Tomonori Hasegawa presented insights on the self-referential logic of self-reproduction originally formulated by John von Neumann and introduced an implementation of this abstract architecture embedded within the Avida world [1]. In the experiments, a sophisticated von Neumann Self-Referential Machine, which was introduced as seeding mechanism, can degrade to a mere copy machine that has dropped the self-referential part. Thus, with this particular implementation, in this particular world, the von Neumann architecture proves to be evolutionarily unstable and degenerates, surprisingly easily, to a primitive, non-self-referential, “copying” or “template replication”, mode of reproduction
Questions arose if a von Neumann Self-Referential Machine could evolve from a simple self-copy machine in a different set-up. The von Neumann model has the advantage of enabling new and more ways to change the system upon mutation - but what could be the evolutionary pressure to have a von Neumann architecture evolved in the first place?
Current experiments did not include sexual reproduction - could that facilitate the evolution of more complex architectures?

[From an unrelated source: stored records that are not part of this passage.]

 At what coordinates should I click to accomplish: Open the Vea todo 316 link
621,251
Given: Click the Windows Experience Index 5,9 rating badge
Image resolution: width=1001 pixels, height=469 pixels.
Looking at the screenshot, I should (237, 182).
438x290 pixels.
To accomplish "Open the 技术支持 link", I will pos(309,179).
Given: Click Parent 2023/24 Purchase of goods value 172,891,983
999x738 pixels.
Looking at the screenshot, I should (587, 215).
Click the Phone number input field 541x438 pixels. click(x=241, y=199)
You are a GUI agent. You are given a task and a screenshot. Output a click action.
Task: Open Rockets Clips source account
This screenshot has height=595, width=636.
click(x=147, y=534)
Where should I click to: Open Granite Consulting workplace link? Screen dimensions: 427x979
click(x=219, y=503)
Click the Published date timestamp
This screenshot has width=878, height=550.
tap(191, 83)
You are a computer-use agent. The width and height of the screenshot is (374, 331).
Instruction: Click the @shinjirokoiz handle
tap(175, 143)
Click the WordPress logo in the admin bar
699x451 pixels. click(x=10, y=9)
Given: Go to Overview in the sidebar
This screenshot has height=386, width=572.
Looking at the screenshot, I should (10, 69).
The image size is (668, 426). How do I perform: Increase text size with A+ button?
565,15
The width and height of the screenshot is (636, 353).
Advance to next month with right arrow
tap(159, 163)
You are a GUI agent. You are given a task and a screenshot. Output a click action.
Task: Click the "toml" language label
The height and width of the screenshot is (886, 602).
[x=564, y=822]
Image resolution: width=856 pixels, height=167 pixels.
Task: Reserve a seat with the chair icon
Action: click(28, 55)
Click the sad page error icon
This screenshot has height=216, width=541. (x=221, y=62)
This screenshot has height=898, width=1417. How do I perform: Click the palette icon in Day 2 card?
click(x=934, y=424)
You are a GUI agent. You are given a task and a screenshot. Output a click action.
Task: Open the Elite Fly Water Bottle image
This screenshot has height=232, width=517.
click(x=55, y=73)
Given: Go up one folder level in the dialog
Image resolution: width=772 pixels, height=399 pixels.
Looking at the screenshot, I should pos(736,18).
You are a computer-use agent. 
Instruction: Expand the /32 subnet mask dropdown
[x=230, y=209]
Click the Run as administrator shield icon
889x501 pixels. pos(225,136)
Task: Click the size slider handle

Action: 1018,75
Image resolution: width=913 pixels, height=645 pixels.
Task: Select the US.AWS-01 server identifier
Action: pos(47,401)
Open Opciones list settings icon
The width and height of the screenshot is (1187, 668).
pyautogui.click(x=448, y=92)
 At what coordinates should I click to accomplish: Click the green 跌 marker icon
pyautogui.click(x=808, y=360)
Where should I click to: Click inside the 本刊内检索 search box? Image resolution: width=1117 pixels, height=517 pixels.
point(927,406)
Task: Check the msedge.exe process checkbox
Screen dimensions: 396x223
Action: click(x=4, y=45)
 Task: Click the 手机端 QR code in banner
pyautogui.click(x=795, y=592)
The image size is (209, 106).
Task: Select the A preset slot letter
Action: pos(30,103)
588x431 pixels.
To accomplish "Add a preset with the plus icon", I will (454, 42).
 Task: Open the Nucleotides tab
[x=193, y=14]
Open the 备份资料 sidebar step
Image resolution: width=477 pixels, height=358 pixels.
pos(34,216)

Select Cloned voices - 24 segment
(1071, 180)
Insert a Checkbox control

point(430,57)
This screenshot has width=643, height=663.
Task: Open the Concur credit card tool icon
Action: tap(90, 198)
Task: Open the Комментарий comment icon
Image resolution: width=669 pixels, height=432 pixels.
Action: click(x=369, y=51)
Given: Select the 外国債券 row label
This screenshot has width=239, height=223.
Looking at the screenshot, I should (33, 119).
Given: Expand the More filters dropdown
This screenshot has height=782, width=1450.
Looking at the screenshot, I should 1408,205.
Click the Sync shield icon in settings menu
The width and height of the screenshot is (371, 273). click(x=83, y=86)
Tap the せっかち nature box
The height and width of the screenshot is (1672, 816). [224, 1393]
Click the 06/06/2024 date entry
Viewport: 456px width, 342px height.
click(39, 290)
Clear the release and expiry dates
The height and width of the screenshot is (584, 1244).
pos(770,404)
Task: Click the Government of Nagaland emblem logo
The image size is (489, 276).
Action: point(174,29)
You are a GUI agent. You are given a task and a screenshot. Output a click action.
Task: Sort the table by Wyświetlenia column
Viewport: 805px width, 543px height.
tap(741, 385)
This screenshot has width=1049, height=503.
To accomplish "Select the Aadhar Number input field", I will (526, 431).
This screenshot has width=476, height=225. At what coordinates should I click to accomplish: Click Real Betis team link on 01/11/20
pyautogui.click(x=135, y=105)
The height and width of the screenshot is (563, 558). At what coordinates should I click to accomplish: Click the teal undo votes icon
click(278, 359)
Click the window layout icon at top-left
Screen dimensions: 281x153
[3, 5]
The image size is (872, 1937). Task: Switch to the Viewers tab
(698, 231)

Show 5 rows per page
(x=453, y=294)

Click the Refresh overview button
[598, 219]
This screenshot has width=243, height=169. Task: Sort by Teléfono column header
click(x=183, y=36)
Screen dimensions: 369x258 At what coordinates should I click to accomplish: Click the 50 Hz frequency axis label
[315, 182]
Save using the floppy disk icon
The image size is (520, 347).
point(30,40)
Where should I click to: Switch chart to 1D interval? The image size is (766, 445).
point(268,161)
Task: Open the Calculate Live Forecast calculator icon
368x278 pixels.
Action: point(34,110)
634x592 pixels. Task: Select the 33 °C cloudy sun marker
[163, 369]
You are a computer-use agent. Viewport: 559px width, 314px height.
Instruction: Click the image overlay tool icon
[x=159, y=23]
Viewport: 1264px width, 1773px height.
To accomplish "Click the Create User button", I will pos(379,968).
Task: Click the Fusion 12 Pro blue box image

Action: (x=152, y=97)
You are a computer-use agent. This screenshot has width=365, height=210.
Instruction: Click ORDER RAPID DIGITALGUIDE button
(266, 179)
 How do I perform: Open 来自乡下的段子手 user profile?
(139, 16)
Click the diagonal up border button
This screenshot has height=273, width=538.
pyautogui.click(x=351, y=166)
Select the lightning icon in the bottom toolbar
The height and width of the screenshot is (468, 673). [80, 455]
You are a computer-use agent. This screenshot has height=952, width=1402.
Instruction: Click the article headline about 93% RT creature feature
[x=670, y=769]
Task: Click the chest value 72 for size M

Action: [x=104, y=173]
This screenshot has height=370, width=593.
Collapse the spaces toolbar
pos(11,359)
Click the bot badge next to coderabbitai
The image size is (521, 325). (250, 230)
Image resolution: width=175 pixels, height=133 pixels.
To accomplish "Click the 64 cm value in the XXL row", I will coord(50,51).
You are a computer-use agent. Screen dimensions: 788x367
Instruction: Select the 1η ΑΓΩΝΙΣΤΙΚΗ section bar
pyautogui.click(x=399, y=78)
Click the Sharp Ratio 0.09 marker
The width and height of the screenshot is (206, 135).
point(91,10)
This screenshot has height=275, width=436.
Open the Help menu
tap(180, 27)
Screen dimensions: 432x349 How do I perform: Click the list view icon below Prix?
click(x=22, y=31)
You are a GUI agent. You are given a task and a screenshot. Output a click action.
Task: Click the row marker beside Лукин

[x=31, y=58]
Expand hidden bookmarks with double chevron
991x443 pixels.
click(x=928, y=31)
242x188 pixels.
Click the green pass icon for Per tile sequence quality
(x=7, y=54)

More from the group can be found at http://evosym.rince.ie/

Modern software systems suffer from increased complexity. Large software systems are composed of many components that are interlinked. The internal states of these systems contain a huge amount of information. The main obstacles lie in the lack of the reliability and robustness which lead to poor performance. For complex intractable problems, a random search (Monte-Carlo method) does not perform well. New and advanced approaches are necessary to deal with complexity.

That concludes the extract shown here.